## Material for this exercise
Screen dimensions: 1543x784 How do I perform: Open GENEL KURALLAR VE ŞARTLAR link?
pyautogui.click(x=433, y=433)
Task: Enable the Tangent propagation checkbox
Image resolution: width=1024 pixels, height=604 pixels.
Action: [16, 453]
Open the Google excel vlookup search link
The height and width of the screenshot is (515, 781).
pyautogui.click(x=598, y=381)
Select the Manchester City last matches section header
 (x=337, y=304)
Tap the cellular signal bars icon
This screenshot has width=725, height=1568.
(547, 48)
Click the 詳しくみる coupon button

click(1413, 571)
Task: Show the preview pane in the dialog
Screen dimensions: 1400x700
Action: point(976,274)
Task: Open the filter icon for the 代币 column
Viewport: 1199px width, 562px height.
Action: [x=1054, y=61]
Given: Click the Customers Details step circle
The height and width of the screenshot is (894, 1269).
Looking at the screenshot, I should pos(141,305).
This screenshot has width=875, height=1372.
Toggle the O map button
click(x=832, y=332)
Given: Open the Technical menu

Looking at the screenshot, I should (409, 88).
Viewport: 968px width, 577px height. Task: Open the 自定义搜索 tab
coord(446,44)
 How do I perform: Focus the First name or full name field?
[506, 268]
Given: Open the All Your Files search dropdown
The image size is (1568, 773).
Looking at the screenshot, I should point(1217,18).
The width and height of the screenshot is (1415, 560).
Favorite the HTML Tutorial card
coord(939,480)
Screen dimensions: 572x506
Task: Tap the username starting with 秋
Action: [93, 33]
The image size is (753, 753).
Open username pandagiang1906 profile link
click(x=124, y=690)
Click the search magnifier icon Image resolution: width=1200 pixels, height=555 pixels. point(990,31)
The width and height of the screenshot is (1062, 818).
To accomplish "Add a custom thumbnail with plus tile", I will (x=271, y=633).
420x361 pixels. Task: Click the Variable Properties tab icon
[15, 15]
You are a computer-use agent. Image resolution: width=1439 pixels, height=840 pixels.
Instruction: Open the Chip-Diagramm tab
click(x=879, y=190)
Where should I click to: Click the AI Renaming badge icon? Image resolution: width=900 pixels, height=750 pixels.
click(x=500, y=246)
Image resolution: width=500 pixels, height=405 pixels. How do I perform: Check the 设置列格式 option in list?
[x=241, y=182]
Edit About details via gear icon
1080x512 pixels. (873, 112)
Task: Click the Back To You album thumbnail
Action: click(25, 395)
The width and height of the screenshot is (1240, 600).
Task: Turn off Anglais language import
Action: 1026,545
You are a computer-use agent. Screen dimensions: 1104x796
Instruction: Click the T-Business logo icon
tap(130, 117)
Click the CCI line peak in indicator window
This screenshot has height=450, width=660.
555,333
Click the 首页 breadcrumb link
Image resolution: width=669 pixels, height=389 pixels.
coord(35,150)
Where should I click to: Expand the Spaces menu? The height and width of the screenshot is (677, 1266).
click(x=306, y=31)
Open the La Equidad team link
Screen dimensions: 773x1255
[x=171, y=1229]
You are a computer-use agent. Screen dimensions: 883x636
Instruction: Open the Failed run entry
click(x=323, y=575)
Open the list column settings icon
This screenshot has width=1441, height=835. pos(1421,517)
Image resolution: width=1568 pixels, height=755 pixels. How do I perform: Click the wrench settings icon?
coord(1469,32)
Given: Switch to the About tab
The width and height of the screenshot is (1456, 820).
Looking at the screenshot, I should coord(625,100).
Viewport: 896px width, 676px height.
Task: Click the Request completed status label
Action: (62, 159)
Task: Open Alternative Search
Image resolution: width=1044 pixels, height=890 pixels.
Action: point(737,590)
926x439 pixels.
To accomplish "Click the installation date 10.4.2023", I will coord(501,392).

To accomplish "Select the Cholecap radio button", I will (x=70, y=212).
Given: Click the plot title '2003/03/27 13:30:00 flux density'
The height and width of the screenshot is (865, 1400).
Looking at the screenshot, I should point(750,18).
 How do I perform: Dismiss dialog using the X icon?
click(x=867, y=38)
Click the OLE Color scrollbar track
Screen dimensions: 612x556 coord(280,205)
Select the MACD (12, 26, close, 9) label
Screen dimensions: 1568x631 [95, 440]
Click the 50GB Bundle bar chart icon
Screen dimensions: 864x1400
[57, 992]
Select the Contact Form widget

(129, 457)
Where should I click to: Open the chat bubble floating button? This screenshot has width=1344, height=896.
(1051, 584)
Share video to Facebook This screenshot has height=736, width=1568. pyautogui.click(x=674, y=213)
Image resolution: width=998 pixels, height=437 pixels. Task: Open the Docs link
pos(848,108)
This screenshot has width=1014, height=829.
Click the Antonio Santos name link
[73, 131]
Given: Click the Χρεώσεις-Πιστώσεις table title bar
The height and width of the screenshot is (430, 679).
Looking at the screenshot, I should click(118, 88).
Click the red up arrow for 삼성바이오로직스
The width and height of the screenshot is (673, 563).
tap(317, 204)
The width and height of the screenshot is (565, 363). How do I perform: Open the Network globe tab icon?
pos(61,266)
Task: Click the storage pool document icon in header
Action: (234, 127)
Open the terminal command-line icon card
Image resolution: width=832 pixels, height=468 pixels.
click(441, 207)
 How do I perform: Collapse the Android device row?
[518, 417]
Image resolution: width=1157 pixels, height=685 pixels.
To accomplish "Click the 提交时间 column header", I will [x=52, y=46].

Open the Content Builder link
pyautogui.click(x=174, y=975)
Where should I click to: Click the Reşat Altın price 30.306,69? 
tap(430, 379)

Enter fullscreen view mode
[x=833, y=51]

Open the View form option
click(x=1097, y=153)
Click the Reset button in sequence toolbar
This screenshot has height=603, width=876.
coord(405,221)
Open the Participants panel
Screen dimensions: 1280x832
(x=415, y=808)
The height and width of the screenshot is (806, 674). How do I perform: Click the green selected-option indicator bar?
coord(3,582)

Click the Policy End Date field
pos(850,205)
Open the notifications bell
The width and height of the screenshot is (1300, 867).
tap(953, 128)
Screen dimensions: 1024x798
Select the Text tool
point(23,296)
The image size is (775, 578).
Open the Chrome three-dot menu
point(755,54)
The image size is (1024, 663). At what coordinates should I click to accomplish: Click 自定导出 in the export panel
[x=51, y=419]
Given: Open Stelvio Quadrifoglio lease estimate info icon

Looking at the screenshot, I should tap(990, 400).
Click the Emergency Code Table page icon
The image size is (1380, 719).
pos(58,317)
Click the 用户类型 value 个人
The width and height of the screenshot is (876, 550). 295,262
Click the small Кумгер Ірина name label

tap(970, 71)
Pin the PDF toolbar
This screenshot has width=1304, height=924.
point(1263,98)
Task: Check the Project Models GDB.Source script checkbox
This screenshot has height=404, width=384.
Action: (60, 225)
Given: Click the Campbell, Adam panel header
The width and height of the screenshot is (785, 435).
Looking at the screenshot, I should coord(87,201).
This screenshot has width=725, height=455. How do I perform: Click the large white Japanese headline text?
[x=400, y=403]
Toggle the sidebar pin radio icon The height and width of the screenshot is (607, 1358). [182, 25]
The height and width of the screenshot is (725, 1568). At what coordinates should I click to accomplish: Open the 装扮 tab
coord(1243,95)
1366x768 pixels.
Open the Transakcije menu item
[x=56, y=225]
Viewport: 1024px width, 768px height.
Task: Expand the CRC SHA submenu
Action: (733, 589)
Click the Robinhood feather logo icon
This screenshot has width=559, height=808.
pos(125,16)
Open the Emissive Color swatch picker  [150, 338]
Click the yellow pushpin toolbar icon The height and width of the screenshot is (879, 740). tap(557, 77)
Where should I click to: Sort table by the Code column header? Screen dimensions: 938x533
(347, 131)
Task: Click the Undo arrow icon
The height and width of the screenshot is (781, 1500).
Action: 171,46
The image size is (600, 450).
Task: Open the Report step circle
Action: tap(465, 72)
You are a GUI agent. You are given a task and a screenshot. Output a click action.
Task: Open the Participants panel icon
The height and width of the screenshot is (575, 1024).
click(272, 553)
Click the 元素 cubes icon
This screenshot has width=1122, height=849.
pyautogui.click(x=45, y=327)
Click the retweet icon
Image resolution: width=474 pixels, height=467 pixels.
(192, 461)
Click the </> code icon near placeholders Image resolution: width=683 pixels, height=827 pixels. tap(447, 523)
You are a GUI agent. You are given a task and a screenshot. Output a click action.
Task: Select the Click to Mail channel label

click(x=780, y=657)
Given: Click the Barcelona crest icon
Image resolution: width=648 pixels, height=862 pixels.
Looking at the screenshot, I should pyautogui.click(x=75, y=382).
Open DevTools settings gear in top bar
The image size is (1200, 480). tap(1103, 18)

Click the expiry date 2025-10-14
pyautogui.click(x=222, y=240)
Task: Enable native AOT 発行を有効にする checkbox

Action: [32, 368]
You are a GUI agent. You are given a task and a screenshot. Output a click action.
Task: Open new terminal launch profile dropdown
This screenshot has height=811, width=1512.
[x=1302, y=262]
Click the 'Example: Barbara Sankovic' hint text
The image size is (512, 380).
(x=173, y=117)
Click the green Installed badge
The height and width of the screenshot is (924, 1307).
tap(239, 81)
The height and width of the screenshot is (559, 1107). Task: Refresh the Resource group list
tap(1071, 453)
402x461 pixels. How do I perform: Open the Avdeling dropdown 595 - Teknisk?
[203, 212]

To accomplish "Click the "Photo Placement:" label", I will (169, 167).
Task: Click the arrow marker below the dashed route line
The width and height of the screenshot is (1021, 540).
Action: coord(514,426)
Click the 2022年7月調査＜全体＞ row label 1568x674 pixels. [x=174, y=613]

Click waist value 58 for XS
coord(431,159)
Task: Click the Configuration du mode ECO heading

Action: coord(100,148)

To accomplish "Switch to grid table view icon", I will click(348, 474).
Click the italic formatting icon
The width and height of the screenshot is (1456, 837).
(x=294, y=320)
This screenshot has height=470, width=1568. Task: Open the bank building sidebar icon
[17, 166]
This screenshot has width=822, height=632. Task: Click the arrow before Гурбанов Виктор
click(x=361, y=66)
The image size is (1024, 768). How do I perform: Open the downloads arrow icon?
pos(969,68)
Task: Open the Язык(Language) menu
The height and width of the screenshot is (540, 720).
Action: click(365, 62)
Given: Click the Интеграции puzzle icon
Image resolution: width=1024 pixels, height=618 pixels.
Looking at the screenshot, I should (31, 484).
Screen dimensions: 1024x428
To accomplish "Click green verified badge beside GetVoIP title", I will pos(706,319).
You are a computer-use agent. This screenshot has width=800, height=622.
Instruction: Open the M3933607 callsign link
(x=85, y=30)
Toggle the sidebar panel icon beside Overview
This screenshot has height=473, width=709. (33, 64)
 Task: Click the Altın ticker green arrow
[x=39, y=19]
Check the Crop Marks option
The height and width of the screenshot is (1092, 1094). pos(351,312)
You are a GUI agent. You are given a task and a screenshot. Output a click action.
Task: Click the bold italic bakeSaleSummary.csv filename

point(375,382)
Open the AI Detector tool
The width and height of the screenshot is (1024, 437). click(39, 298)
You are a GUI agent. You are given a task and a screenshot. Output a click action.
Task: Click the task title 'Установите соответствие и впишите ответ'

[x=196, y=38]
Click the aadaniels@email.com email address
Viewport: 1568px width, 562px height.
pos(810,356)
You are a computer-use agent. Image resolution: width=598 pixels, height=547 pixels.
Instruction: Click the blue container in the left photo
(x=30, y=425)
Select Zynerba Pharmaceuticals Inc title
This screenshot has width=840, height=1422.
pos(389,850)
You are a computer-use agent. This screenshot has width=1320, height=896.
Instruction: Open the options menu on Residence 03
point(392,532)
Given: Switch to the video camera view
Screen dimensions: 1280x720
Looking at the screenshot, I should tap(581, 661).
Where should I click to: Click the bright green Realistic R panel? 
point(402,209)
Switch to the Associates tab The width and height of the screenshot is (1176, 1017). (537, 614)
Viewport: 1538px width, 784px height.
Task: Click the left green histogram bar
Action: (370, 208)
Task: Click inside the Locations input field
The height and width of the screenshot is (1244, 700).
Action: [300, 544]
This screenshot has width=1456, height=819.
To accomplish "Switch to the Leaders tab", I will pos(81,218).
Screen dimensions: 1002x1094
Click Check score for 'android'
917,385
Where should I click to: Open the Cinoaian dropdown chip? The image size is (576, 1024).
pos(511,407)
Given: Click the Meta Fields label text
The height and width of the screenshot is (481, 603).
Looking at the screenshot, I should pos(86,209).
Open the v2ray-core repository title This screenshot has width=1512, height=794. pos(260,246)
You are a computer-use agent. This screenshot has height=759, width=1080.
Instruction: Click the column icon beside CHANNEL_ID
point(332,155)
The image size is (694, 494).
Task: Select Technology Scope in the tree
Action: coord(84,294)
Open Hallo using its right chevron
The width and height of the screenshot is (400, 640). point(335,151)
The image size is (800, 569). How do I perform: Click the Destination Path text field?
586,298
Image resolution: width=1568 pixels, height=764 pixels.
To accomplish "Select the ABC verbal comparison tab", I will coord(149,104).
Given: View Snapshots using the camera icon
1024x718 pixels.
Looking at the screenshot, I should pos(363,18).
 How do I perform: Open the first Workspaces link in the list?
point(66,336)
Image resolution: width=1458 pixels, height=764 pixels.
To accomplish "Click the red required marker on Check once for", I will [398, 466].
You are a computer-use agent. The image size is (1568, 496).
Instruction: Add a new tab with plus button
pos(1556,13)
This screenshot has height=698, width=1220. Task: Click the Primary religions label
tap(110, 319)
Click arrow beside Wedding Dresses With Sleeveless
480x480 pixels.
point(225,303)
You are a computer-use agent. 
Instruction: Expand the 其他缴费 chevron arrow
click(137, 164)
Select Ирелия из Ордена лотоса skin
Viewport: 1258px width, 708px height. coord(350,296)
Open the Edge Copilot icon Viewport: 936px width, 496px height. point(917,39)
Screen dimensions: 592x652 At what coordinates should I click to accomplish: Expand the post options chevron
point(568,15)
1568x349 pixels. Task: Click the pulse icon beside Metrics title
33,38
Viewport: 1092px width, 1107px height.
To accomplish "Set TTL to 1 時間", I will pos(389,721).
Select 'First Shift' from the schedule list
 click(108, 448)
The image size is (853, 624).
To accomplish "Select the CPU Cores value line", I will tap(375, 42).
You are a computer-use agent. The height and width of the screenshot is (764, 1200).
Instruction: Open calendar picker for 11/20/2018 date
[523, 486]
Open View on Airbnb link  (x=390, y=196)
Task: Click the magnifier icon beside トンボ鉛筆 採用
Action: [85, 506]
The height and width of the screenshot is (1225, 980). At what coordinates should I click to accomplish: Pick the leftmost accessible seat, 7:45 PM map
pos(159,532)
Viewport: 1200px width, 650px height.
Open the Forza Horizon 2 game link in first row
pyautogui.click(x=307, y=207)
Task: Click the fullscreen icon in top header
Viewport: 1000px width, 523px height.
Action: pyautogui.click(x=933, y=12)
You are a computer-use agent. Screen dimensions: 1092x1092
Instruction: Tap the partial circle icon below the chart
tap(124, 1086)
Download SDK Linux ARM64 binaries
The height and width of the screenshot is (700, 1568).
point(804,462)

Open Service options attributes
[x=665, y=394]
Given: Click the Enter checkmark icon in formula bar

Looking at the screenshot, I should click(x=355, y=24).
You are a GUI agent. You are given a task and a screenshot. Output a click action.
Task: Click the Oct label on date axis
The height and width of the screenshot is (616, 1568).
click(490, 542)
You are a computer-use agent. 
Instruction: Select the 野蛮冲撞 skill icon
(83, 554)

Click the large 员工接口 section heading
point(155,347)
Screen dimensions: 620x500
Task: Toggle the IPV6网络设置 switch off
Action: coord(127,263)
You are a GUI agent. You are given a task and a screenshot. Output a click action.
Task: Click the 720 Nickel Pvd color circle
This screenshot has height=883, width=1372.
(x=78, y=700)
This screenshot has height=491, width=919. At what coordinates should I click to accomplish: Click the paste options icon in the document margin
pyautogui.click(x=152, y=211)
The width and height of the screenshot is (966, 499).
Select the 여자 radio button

## Your instructions
Scan the listing above and work out how many lines contain the string "Participants"; reply with only that number.

## Written answer
2